Nach Einschätzung der deutschen Bundesanstalt für Arbeitsschutz und Arbeitsmedizin (BAuA) sollten Schichtarbeiter keine 40 Stunden in der Woche arbeiten müssen. Ideal wäre ein Entgegenkommen der Unternehmen, indem sie die Schichtarbeit mit Lohnerhöhungen und Personalverstärkung kompensieren. So könnte ein System umgesetzt werden, in welchem ein Angestellter zwei Tage Frühschicht leistet, die folgenden zwei Tage spät arbeitet, daraufhin zwei Tage nachts, und danach vier Tage frei hat. Das entspräche einem Arbeitsausmaß von ungefähr 33,5 Stunden pro Woche.

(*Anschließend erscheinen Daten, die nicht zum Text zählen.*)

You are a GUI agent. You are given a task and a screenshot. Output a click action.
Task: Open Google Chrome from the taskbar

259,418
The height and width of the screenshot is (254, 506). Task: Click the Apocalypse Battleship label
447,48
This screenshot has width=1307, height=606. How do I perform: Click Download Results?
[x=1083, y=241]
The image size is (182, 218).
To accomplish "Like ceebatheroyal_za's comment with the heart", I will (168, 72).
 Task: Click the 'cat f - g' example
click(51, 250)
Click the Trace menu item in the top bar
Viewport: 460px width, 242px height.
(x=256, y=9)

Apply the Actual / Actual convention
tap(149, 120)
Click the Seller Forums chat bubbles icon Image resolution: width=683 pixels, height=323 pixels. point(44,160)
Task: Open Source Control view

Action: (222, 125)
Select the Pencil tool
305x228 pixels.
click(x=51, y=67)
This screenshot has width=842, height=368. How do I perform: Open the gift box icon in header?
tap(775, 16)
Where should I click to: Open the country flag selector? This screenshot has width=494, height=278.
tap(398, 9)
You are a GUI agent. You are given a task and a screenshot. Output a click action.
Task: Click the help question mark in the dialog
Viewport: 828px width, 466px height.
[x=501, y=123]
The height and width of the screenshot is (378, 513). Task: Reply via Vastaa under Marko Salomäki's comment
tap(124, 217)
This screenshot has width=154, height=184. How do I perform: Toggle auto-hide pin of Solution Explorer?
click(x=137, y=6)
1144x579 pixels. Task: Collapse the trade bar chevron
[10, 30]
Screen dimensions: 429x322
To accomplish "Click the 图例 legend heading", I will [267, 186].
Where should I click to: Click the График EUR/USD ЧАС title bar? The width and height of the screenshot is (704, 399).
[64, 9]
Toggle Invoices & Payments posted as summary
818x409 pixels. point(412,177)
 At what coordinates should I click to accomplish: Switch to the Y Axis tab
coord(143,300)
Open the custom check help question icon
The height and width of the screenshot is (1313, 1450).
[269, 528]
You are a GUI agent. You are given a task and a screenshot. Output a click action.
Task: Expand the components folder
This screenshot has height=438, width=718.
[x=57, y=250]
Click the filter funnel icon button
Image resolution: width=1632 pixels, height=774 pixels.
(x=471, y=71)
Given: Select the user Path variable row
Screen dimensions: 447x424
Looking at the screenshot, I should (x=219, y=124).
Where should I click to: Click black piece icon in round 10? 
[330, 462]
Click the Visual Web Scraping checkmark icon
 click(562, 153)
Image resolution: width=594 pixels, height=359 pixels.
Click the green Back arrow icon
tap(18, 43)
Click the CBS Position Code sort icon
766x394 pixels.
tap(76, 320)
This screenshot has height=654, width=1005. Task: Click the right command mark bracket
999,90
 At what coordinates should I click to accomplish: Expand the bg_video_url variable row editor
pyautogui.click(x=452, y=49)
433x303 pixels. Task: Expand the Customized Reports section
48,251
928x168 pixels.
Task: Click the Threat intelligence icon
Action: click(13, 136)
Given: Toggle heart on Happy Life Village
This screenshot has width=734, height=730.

Krankenpflege leidet unter Schlafmangel
Ein Berufsstand, in dem die Nachtschichtarbeit besonders gang und gäbe ist, ist der Gesundheits- und Krankenpfleger. Als Bindeglied zwischen Patient und Arzt sind sie nicht nur aufgrund ihrer medizinischen Expertise gefragt, sondern auch in ihrer Funktion als direkter Ansprechpartner des betreuten Patienten. Kürzlich ergab eine Untersuchung der Fakultät für Krankenpflege der New York University, dass PflegerInnen vor einem Arbeitstag durchschnittlich etwas weniger als sieben Stunden schlafen, vor freien Tagen jeweils etwa 8 Stunden und 20 Minuten, also fast anderthalb Stunden mehr. Andere Untersuchungen stellten an Tagen, an denen die PflegerInnen wenig geschlafen hatten, eine Verringerung der Pflegequalität und der Sicherheit des Patienten fest. Wer ausgeschlafen ist, ist eher davor gefeit, bei der Medikamentenausgabe Fehler zu machen und unter Stress Aufgaben nicht korrekt zu verrichten. So zeigen Untersuchungen z.B. auch, dass Testpersonen, die während der Erledigung einer komplexen Reihe an Aufgaben unterbrochen wurden, ihre Fehlerquote von 15 % auf 30 % verdoppelten, wenn ihnen in der Nacht zuvor der Schlaf entzogen wurde.
Umdenken zum Schutz der Angestellten
Um die Gesundheit der in Schichtarbeit tätigen Angestellten zu schützen, bräuchte es wohl ein konsequentes Umdenken der Industrie und des Gesundheitswesens. Eigentlich wäre bei chronischem Schlafentzug nämlich mehr als eine Nacht des Ausschlafens nötig, um wieder zur grundlegenden Funktionsfähigkeit gelangen zu können. In der Realität ist dies gegenwärtig aber kaum möglich, da 12-Stunden-Schichten häufig aufeinander folgen, und zwischen den Schichten meist nur ein oder zwei Tage Erholung geboten werden.
Dabei ist es wohl gerade im Gesundheitswesen im Interesse aller, dass die Fachkräfte gut erholt sind, um ihre Tätigkeit verlässlich und bei vollständiger Erhaltung ihrer Kompetenz und der Patientensicherheit ausüben zu können.